# Task details:
When you find the line with "Open My Projects" among the records below, reproduce it and each line after it exactly, ending with the line with "Given: Click the headset support icon".

[Data extract — start]

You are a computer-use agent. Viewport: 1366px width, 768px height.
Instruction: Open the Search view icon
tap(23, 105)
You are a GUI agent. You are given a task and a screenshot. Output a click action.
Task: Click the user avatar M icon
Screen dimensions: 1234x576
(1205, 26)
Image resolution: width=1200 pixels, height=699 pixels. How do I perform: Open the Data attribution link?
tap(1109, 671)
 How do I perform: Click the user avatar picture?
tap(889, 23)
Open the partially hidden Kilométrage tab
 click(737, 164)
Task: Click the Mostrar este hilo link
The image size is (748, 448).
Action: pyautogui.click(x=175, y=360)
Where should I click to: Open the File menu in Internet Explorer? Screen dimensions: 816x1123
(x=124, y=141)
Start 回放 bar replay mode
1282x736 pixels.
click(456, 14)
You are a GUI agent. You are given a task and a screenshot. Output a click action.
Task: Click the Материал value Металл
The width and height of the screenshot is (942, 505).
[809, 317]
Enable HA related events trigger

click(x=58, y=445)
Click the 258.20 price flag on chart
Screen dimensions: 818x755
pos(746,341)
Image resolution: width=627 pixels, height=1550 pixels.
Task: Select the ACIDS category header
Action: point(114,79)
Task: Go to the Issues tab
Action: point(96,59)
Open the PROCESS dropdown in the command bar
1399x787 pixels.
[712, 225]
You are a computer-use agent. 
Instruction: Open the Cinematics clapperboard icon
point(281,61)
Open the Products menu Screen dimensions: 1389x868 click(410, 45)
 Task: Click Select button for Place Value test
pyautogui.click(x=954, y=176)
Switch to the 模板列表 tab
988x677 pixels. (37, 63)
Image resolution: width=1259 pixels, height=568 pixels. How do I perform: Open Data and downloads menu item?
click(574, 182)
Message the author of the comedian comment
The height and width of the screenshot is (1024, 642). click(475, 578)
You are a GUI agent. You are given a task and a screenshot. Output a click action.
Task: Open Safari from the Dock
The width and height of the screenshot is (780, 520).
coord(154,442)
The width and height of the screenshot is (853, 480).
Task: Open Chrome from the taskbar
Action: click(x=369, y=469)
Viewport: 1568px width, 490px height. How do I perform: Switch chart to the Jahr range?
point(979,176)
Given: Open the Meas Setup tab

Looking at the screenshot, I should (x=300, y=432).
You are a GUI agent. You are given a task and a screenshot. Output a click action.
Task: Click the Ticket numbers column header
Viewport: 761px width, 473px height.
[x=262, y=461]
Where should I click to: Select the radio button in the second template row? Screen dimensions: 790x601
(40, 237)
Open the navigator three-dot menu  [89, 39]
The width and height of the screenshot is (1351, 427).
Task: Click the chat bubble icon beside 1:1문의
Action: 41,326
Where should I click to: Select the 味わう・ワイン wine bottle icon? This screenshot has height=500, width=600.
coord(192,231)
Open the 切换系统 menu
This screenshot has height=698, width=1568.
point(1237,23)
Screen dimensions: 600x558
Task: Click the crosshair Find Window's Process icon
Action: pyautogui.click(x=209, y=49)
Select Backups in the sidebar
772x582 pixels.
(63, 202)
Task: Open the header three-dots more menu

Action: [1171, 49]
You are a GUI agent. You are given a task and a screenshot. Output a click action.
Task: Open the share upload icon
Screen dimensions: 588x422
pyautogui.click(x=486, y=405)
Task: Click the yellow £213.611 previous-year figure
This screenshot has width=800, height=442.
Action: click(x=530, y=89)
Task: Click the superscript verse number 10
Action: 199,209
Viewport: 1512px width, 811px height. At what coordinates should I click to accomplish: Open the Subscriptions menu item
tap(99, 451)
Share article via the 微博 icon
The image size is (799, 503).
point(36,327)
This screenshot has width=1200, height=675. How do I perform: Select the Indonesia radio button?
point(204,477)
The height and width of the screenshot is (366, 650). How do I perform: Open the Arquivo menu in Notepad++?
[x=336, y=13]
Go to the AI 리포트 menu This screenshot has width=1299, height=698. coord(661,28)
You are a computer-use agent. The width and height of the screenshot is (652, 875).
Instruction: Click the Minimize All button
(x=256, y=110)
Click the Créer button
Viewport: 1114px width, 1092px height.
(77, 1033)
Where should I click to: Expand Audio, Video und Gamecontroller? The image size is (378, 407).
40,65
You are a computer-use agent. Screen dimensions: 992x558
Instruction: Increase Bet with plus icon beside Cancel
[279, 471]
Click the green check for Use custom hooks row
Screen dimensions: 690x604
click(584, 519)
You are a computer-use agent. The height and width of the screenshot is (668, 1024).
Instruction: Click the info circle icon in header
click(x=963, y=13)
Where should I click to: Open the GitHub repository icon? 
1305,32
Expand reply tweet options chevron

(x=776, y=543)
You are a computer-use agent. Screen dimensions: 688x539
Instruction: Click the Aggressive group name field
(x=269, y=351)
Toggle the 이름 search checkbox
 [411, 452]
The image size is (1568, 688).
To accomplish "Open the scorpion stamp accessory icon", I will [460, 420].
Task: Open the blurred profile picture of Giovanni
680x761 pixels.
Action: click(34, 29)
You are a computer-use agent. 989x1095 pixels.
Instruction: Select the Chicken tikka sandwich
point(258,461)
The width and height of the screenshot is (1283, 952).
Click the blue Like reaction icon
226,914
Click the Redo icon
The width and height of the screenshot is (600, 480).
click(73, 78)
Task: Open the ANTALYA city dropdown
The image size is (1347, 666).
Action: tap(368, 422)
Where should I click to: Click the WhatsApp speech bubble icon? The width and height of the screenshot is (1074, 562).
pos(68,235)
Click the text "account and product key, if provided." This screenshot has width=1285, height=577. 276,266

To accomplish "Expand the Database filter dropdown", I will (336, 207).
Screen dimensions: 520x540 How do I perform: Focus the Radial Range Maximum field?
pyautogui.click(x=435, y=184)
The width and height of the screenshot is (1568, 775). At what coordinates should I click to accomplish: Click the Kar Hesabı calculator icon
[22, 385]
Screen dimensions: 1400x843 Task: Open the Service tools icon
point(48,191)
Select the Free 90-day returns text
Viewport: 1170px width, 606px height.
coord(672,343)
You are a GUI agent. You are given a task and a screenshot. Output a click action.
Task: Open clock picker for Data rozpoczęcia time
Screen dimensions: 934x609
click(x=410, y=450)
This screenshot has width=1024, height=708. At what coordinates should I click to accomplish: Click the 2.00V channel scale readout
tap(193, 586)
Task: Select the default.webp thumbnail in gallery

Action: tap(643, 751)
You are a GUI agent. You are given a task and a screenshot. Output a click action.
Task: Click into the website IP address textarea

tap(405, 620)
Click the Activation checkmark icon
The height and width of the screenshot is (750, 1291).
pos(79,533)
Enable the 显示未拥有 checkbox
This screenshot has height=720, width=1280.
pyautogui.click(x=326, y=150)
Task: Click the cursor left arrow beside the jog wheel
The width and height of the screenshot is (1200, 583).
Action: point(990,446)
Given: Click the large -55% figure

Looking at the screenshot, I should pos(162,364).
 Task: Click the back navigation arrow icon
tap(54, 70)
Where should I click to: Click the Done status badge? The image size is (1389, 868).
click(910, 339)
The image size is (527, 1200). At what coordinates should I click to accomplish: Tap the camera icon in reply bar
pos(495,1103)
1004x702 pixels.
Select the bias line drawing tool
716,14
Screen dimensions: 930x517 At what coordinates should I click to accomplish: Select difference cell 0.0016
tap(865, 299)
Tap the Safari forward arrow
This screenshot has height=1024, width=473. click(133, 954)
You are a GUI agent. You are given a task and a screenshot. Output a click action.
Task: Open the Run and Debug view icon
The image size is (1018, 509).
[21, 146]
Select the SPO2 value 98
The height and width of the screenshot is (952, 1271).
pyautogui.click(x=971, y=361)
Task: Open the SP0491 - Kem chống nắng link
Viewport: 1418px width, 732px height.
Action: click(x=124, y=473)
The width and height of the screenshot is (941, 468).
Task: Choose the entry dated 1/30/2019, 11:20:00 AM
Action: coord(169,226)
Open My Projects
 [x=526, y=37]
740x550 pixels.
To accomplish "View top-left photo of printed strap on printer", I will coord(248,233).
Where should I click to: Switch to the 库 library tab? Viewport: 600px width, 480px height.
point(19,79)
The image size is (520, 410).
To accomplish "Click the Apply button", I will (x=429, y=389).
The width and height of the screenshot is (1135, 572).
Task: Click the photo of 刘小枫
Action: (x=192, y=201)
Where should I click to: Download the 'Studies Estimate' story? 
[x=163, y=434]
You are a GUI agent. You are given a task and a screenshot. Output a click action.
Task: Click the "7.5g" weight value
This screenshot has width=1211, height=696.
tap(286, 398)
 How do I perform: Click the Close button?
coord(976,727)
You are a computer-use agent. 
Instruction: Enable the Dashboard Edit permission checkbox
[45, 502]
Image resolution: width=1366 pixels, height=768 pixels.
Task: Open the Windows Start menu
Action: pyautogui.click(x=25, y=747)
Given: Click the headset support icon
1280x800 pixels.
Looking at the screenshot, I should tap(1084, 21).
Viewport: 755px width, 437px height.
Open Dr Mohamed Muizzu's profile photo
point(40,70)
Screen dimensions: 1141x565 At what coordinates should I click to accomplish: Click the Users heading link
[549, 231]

[Data extract — finish]

# Written solution:
Open My Projects
 [x=526, y=37]
740x550 pixels.
To accomplish "View top-left photo of printed strap on printer", I will coord(248,233).
Where should I click to: Switch to the 库 library tab? Viewport: 600px width, 480px height.
point(19,79)
The image size is (520, 410).
To accomplish "Click the Apply button", I will (x=429, y=389).
The width and height of the screenshot is (1135, 572).
Task: Click the photo of 刘小枫
Action: (x=192, y=201)
Where should I click to: Download the 'Studies Estimate' story? 
[x=163, y=434]
You are a GUI agent. You are given a task and a screenshot. Output a click action.
Task: Click the "7.5g" weight value
This screenshot has width=1211, height=696.
tap(286, 398)
 How do I perform: Click the Close button?
coord(976,727)
You are a computer-use agent. 
Instruction: Enable the Dashboard Edit permission checkbox
[45, 502]
Image resolution: width=1366 pixels, height=768 pixels.
Task: Open the Windows Start menu
Action: pyautogui.click(x=25, y=747)
Given: Click the headset support icon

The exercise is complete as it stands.